[EXERCISE]
Copy every line of the records below where the word "computer" occurs.

[SUPPLIED MATERIAL]
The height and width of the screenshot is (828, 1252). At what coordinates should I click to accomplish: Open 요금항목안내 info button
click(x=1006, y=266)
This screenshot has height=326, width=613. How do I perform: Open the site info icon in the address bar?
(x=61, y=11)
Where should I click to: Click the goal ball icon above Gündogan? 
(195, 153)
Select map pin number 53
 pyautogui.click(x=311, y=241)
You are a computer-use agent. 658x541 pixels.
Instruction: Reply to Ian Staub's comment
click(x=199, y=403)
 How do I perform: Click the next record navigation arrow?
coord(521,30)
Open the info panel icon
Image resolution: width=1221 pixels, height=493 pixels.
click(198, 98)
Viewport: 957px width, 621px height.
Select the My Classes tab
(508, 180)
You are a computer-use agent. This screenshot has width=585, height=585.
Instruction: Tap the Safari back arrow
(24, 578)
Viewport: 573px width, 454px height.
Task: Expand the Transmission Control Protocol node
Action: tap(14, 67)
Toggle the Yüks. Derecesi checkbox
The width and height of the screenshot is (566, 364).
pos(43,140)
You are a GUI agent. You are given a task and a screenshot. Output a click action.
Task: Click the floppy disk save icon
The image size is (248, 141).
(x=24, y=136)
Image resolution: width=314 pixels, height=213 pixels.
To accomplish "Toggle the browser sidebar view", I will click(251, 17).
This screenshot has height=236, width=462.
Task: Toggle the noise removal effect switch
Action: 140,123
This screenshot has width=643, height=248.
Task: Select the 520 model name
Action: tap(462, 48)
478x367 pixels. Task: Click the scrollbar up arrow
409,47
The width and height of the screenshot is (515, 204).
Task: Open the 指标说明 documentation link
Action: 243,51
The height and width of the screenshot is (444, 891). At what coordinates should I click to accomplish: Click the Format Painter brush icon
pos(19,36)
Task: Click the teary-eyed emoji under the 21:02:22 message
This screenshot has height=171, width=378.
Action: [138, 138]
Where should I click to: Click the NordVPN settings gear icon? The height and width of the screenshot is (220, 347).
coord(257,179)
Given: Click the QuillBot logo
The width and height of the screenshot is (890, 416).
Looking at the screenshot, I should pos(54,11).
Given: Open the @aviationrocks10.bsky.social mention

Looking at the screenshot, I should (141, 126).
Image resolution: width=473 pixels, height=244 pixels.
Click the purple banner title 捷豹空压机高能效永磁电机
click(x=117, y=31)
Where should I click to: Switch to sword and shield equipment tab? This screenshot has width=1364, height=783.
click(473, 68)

[WRITTEN ANSWER]
You are a computer-use agent. 658x541 pixels.
You are a computer-use agent. This screenshot has width=585, height=585.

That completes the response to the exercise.